I made the distinction between what initially inspires me to paint and any subsequent claims about what the work does or achieves. With this in mind, the idea for the title of my series ‘Painting the Numinous’ came from a book called ‘The idea of the Holy’ by Rudolf Otto:

‘The book defines the concept of the holy as that which is numinous. Otto explained the numinous as a “non-rational, non-sensory experience or feeling whose primary and immediate object is outside the self”. He coined this new term based on the Latin numen (deity.)’ http://en.wikipedia.org/wiki/Rudolf_Otto

Beginning with my automatic poem ‘Known in the Unknown’ I launched this series of works which explore the dynamic between freedom (automatism) and control (decision making.)

Drawing entitled "Known in the Unknown"

Known in the Unknown (2006)

I worked ‘toward an unknown end’ navigating a path between failure/destruction and resurrection/renewal. During the painting process I looked for an inner weight to begin to establish its presence. Although very subjective, I felt this begin to occur when the balance/tension between abstraction and figuration seemed to evoke in me the relationship between the physical and spiritual. In my mind this was mediated in the exploration of the relationship between control and accident in my handling of paint. When I sensed the weight and solidity of this relationship with visual clarity the painting was complete. Ultimately I allowed compositional control/accident to either make or break the work, and enable me to engage with the mystery and precariousness of painting.

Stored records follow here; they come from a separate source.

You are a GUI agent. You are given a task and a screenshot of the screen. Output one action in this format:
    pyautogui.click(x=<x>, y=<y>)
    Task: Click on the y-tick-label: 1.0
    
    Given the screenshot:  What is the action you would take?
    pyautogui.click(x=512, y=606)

I fuelled my imagination through reading and solitude (rather than visual stimuli) wanting to paint the essence of an idea; an internal rather than external vision. John O’Donohue’s book Divine Beauty talks about visiting beauty, and I held on to this concept as I reached out to the unknown, believing that the truth came unexpectedly. Technically this project involved attempting to work on a larger scale using mainly canvas or board and achieve the same intensity of vision I felt was possible when working on a very small scale using paper (as I had done previously.)

From the outset I have been inspired by a painting by Arnulf Rainer called ‘Wine Crucifix’ 1957/78 the installation of which, according to the Tate website, involved light shining through the cloth to reveal the shape of the cross: tate.org.uk It explores the relationship of the physical and spiritual dimensions from a Catholic perspective; the sacramental wine transformed into the blood of Christ (transubstantiation.)

I’m fascinated by the notion of materials as mediators of spiritual truth when processed through human hands as if the separation between the physical and metaphysical is grey and interconnected. It’s interesting that the artist felt compelled to rework the image years later, as if through repetition he sought to re-enter more deeply into the experience. I sense the rhythm of this idea expressed beautifully in a song by Van Morrison called ‘Behind the Ritual’

Spin and turning in the alley, spin and turning in the alley
Like a Whirling Dervish in the alley, drinking that wine
Drinking wine, making time in the days gone by


Painting entitled "Impermanence"

Impermanence (2007)

I like the inclusion of the whirling dervish which perhaps alludes to the mystic tradition behind the surface of the song. With the repetition of the words and images the real is concealed behind the banal, so that the implicit message of the song is expressed by explicit ordinariness. We find that the spiritual is discovered behind the ritual of everyday encounter.